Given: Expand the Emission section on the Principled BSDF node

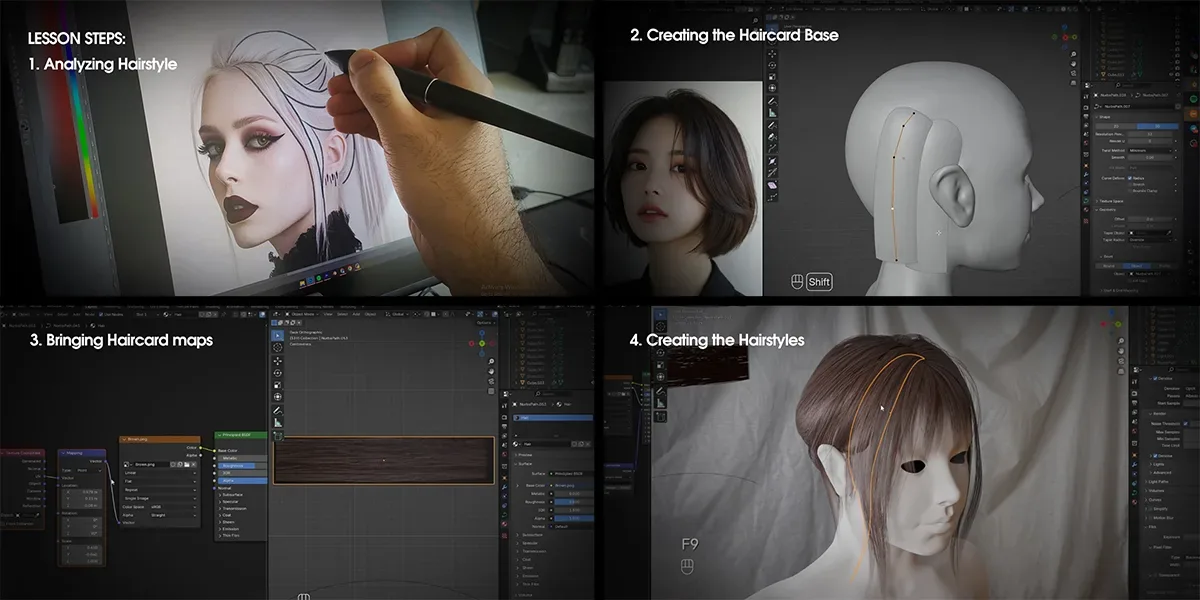Looking at the screenshot, I should pyautogui.click(x=232, y=529).

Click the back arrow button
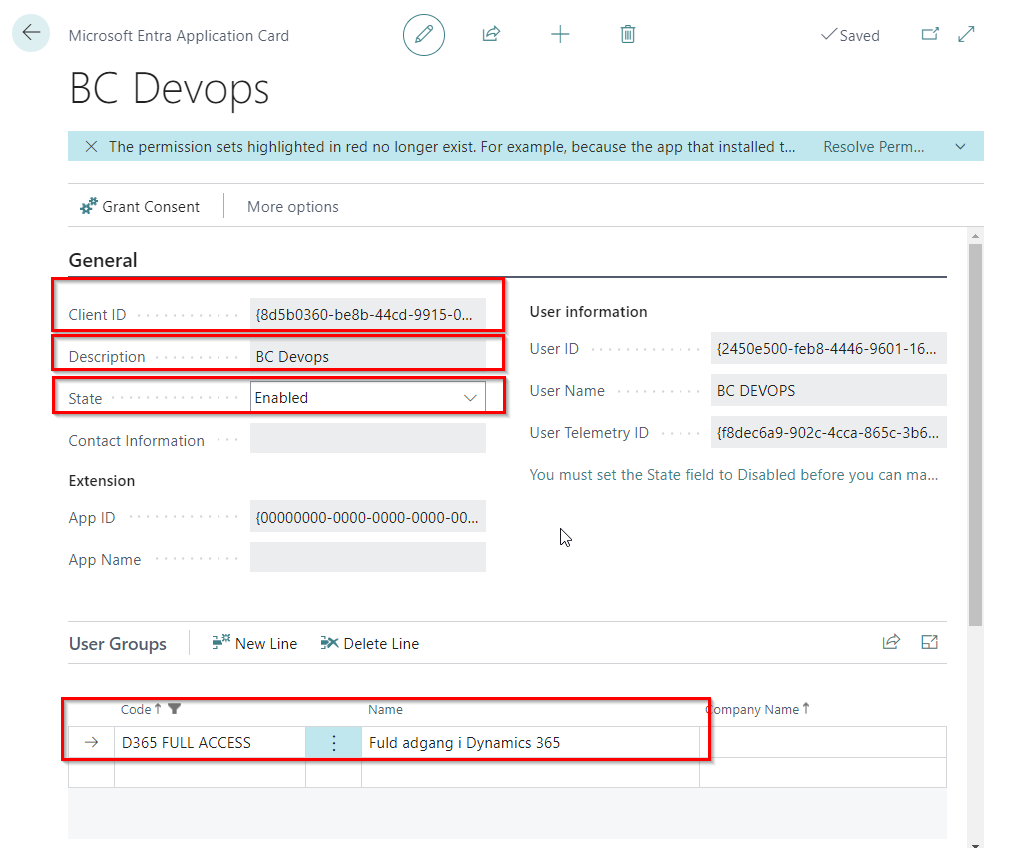[x=31, y=33]
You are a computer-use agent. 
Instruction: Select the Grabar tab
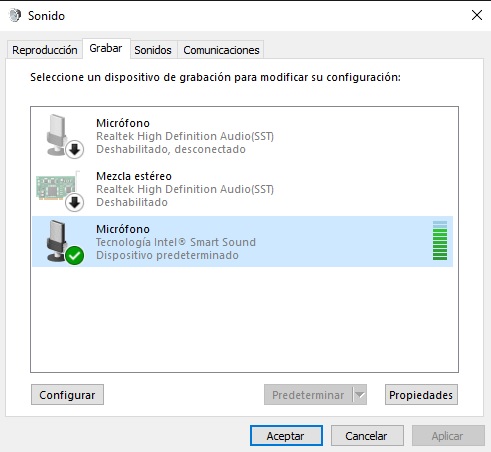[106, 49]
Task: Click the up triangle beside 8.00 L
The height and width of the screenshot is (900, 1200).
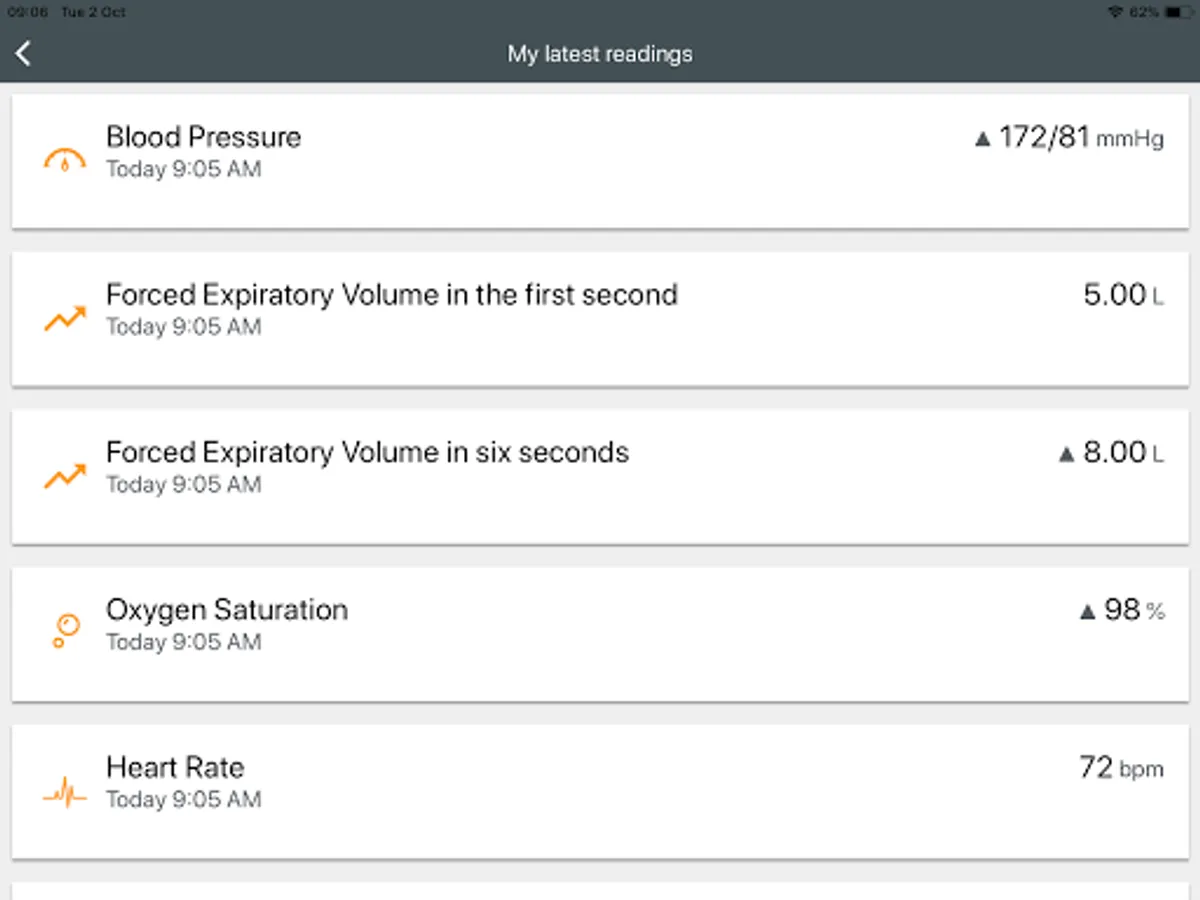Action: 1066,455
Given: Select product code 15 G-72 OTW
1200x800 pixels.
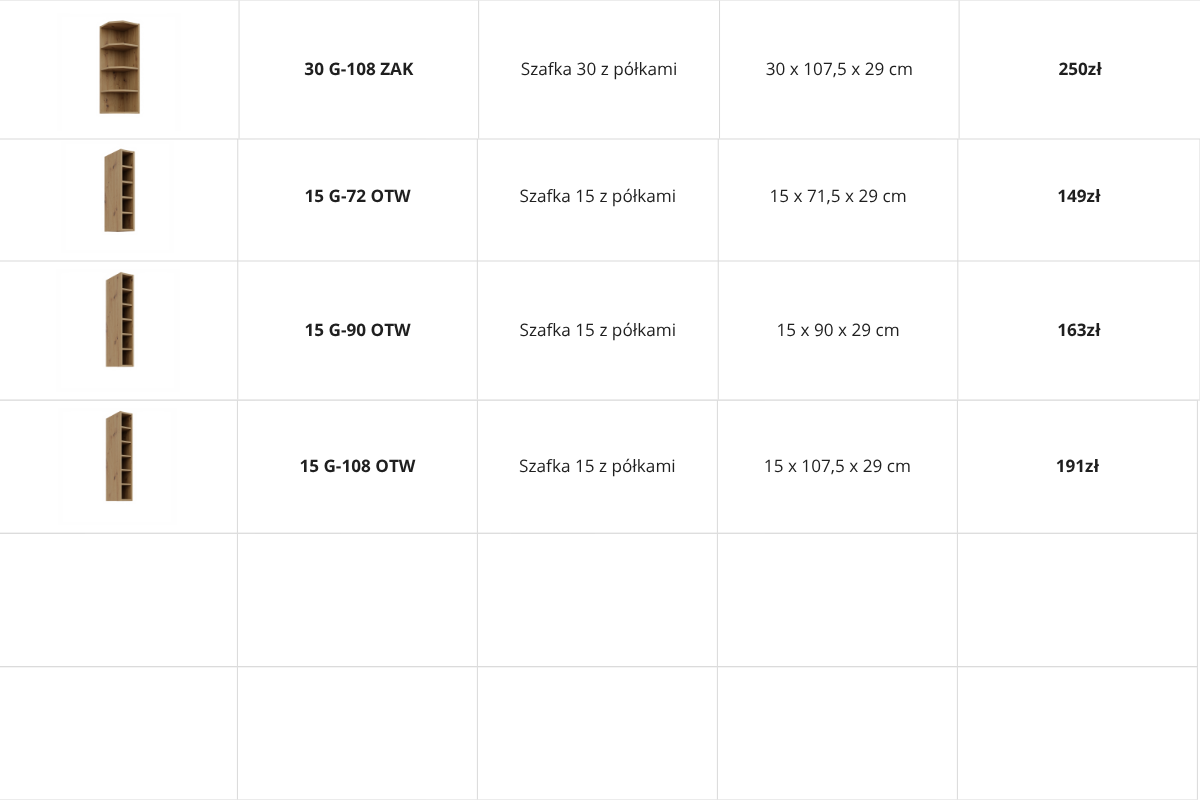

■ ■ ■ ■

__PROBLEM TO WORK ON__
Please copy out the material above exactly, with the images removed.

__ANSWER SECTION__
Given: Expand the Emission section on the Principled BSDF node

Looking at the screenshot, I should pyautogui.click(x=232, y=529).

Click the back arrow button
[x=31, y=33]
You are a computer-use agent. 
Instruction: Select the Grabar tab
[106, 49]
Task: Click the up triangle beside 8.00 L
The height and width of the screenshot is (900, 1200).
Action: 1066,455
Given: Select product code 15 G-72 OTW
1200x800 pixels.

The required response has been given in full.